## WORK REQUIRED:
For the records that follow, give the number of lines in which the word "height" occurs, with nothing added.

(Saved entries)
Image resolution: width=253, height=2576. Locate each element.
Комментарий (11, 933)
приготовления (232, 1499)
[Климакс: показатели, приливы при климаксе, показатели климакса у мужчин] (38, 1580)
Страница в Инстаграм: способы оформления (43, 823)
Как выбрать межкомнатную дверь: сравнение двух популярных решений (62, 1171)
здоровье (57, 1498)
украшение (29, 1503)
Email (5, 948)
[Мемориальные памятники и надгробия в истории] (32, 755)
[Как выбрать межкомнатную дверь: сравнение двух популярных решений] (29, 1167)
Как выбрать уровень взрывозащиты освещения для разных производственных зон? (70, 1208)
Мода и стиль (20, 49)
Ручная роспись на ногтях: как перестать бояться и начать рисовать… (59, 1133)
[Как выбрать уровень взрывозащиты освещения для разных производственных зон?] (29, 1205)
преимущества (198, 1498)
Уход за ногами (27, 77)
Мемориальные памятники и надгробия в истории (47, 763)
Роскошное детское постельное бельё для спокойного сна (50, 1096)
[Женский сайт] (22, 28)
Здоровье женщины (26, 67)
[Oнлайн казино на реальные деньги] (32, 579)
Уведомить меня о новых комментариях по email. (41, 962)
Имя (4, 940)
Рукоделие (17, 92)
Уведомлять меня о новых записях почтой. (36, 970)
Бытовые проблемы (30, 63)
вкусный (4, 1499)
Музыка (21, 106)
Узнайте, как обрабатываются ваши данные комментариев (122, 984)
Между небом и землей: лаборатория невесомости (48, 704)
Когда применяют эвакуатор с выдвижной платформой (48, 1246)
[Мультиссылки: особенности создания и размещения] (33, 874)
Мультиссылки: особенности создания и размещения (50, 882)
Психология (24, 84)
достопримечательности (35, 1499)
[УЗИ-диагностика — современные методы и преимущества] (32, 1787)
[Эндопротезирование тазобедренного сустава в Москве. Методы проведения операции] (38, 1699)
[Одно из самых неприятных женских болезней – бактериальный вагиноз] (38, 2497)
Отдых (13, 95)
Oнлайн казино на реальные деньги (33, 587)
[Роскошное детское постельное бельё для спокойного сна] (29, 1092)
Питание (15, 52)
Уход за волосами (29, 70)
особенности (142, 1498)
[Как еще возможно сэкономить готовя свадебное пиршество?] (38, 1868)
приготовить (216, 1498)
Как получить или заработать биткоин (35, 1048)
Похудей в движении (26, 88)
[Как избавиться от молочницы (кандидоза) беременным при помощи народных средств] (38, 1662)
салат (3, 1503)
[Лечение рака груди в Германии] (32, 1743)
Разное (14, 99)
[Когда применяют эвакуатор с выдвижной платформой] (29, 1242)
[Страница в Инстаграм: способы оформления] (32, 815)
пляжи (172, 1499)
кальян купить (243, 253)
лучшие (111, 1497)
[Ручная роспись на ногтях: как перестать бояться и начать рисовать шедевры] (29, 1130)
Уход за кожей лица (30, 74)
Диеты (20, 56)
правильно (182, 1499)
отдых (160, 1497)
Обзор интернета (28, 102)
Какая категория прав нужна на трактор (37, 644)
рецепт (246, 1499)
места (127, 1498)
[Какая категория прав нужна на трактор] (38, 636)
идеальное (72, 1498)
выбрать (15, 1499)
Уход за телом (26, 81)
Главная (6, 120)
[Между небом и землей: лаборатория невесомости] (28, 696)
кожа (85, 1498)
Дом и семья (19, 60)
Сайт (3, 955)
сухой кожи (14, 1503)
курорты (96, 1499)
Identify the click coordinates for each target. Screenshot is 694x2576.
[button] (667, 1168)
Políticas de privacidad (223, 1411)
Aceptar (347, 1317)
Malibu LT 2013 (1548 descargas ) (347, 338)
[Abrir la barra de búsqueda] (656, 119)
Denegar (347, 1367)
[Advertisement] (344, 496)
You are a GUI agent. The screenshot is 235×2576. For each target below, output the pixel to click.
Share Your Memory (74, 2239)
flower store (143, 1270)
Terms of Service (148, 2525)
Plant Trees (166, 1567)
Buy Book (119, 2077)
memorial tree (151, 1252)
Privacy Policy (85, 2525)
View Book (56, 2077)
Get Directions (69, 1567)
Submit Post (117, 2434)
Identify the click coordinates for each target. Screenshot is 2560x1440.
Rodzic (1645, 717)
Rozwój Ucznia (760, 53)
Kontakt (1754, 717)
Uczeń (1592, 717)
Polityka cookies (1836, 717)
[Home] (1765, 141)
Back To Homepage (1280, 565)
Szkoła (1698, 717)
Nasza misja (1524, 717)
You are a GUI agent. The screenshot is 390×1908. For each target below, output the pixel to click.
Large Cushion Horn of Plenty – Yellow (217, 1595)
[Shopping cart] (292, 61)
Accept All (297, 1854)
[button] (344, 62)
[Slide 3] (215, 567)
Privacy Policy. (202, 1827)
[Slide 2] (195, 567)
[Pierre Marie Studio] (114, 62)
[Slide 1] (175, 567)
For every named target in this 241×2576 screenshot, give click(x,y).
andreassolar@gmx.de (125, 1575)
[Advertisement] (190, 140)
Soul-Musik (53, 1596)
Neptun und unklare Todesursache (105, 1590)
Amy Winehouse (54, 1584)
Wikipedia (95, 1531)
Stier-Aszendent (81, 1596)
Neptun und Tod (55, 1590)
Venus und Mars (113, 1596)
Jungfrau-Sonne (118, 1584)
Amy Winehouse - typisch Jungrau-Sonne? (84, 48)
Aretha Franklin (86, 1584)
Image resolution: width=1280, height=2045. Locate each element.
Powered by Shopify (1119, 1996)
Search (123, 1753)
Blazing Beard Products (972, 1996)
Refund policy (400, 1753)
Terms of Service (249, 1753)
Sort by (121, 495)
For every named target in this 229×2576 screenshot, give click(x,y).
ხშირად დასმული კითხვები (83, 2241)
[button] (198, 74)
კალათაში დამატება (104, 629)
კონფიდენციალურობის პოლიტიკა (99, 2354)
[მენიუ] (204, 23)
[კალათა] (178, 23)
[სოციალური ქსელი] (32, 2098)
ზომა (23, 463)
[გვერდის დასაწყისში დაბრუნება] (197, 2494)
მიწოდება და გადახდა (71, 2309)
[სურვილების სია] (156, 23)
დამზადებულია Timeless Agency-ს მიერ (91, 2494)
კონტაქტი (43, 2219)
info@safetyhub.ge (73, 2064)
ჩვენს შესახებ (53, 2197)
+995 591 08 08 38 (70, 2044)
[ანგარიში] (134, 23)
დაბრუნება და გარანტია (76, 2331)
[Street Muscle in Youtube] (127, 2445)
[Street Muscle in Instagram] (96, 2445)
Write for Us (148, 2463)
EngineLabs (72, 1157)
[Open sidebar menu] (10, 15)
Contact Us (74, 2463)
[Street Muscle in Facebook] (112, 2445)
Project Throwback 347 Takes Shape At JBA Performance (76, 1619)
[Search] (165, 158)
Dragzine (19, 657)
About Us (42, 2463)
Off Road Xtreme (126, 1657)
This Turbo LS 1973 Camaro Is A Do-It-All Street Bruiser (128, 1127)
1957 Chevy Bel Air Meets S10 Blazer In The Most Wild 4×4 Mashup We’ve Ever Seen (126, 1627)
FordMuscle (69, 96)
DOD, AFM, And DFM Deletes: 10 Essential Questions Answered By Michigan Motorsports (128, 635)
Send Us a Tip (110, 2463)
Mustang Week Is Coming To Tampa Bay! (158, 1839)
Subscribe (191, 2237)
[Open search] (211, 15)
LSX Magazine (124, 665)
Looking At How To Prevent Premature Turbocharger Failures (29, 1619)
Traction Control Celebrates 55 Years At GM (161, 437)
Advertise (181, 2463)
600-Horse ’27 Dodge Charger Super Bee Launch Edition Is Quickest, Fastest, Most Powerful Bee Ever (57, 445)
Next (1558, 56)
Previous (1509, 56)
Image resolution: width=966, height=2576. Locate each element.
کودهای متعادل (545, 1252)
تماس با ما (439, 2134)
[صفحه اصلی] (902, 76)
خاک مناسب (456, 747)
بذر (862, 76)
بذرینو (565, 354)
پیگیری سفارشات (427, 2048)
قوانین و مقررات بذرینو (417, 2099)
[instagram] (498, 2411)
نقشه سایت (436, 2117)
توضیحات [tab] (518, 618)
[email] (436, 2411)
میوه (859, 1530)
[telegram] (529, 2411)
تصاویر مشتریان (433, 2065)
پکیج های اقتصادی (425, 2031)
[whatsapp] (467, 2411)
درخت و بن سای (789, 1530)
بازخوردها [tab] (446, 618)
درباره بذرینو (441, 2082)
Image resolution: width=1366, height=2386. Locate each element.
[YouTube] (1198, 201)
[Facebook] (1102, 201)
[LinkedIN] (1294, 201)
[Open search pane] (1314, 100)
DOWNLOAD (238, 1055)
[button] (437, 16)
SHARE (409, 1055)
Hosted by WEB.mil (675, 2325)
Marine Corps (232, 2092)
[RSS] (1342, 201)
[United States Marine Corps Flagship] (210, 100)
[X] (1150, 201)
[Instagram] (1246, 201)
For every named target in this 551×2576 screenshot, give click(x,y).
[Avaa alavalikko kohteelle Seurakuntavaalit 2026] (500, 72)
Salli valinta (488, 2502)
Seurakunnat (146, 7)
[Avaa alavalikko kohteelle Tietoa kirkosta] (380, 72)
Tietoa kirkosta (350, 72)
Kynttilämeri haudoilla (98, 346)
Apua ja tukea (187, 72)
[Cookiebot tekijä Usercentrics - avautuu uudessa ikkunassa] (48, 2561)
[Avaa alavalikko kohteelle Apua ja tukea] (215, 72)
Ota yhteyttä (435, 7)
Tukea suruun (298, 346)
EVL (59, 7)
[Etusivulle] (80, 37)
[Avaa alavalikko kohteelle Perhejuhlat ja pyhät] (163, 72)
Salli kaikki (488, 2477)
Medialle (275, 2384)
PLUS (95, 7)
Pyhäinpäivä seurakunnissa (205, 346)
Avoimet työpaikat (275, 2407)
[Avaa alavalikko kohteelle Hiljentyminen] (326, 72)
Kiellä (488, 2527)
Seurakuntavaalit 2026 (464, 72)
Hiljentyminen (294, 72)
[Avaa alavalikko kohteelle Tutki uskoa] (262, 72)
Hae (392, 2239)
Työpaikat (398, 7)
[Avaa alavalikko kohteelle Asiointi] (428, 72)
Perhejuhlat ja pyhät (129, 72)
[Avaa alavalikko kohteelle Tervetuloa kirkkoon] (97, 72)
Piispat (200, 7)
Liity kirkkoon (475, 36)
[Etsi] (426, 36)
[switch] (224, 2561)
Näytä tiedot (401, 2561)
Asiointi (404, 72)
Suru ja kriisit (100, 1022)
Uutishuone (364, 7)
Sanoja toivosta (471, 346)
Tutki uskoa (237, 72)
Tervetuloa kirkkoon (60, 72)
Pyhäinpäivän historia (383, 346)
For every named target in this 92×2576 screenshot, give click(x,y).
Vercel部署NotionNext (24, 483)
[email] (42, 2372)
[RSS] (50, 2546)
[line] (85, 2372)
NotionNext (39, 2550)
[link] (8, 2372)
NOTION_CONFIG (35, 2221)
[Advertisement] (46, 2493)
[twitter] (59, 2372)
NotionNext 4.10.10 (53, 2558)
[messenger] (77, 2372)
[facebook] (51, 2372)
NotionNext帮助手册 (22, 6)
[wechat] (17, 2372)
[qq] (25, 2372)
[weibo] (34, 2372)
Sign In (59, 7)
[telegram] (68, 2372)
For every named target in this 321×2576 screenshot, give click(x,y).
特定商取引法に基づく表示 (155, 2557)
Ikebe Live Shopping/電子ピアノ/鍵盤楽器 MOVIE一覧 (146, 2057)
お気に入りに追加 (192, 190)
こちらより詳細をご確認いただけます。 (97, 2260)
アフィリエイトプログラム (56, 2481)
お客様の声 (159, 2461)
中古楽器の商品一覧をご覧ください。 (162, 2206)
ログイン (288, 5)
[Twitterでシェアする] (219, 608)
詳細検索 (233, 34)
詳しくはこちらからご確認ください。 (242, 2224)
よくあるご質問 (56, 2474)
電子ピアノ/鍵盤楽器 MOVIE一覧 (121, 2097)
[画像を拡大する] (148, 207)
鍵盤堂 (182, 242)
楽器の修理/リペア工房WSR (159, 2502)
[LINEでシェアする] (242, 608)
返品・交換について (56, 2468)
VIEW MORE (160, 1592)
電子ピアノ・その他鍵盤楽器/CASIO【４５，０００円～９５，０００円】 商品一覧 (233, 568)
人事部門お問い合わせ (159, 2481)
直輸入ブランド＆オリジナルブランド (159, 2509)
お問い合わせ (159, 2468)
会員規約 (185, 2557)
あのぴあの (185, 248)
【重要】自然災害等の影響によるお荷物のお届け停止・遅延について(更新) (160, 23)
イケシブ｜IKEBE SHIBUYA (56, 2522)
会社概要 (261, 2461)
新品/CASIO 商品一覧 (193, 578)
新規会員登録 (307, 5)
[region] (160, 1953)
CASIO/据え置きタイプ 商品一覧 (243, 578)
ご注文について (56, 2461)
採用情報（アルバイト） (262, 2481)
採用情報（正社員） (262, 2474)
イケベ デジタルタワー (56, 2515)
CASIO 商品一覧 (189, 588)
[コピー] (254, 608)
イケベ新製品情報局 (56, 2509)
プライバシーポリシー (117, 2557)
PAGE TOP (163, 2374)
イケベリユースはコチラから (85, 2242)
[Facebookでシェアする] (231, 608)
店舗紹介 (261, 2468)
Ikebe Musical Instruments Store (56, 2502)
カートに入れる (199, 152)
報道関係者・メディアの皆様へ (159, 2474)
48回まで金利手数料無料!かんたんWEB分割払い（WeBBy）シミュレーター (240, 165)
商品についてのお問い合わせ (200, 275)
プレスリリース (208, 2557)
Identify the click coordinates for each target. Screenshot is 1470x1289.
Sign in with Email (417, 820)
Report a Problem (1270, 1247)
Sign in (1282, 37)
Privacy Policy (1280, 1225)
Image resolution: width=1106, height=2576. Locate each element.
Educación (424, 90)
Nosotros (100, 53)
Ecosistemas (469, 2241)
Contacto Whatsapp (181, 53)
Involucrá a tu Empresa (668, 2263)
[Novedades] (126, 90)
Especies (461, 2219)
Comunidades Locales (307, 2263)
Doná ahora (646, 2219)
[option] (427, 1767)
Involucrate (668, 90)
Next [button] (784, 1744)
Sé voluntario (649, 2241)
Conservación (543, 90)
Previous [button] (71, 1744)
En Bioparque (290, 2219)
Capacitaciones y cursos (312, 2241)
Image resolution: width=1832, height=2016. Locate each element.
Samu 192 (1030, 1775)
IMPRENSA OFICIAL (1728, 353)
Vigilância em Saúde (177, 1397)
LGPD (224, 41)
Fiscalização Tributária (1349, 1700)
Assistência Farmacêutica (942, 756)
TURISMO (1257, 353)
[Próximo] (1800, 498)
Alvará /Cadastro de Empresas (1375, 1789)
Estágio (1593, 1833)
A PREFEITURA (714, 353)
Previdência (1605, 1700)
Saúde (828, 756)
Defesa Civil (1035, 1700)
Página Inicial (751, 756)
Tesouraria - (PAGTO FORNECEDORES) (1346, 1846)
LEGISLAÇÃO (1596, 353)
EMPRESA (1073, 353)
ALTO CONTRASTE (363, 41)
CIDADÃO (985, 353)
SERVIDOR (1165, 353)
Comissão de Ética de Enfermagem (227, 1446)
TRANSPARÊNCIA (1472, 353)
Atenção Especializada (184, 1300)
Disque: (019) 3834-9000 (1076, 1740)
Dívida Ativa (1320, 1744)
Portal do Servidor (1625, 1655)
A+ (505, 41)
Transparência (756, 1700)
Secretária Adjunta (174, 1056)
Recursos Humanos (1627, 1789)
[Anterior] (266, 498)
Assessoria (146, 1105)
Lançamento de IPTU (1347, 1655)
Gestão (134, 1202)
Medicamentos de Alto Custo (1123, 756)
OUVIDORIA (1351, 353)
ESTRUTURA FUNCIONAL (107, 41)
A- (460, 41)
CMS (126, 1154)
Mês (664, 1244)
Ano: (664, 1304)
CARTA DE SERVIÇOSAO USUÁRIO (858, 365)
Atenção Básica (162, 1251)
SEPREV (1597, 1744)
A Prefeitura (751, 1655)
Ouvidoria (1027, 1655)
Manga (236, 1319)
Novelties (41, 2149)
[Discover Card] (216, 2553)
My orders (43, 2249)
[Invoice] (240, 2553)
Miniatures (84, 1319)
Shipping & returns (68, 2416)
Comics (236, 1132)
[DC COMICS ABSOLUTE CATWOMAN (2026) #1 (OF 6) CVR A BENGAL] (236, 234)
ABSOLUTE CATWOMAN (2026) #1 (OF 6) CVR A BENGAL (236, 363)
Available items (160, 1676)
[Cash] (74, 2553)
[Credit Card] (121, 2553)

## RESPONSE AREA:
6